X1_shared = theano.shared(X1)
X2_shared = theano.shared(X2)
Next, build the model and run the inference as usual, but using the shared variables.
with basic_model:
# Priors for unknown model parameters
alpha = Normal('alpha', mu=0, sd=10)
beta = Normal('beta', mu=0, sd=10, shape=2)
sigma = HalfNormal('sigma', sd=1)
# Expected value of outcome
mu = alpha + beta[0]*X1_shared + beta[1]*X2_shared
# Likelihood (sampling distribution) of observations
Y_obs = Normal('Y_obs', mu=mu, sd=sigma, observed=Y)
start = find_MAP()
step = NUTS(scaling=start)
trace = sample(2000, step, start=start)
Finally, there's a function under development (will likely eventually get added to pymc3) that will allow to predict posteriors for new data.
from collections import defaultdict
def run_ppc(trace, samples=100, model=None):
"""Generate Posterior Predictive samples from a model given a trace.
"""
if model is None:
model = pm.modelcontext(model)
ppc = defaultdict(list)
for idx in np.random.randint(0, len(trace), samples):
param = trace[idx]
for obs in model.observed_RVs:
ppc[obs.name].append(obs.distribution.random(point=param))
return ppc
Next, pass in the new data that you want to run predictions on:
X1_shared.set_value(X1_new)
X2_shared.set_value(X2_new)
Finally, you can generate posterior predictive samples for the new data.

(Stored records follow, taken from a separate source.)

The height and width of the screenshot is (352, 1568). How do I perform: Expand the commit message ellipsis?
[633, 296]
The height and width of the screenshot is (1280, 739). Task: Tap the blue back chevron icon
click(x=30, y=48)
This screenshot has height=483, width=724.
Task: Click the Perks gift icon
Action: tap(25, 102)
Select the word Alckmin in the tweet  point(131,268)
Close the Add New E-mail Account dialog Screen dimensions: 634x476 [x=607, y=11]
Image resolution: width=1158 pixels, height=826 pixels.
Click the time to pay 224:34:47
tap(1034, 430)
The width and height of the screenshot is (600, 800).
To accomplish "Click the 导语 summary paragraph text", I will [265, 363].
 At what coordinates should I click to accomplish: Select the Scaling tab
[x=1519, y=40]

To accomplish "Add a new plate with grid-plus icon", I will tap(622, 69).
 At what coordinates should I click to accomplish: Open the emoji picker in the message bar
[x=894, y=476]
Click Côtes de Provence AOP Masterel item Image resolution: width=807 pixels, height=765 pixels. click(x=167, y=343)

ppc = run_ppc(trace, model=model, samples=200)
The variable ppc is a dictionary with keys for each observed variable in the model. So, in this case ppc['Y_obs'] would contain a list of arrays, each of which is generated using a single set of parameters from trace.
Note that you can even modify the parameters extracted from the trace. For example, I had a model using a GaussianRandomWalk variable and I wanted to generate predictions into the future. While you could allow pymc3 to sample into the future (i.e. allow the random walk variable to diverge), I just wanted to use a fixed value of the coefficient corresponding to the last inferred value. This logic can implemented in the run_ppc function.
It's also worth mentioning that the run_ppc function is extremely slow. It takes about as much time as running the actual inference. I suspect this has to do with some inefficiency related to how theano is used.
EDIT: The link originally included seems to be dead.
Above answer from #santon is correct. I am just adding to that.
Now you don't need to write your own method run_ppc. pymc3 provides sample_posterior_predictive method which does the same.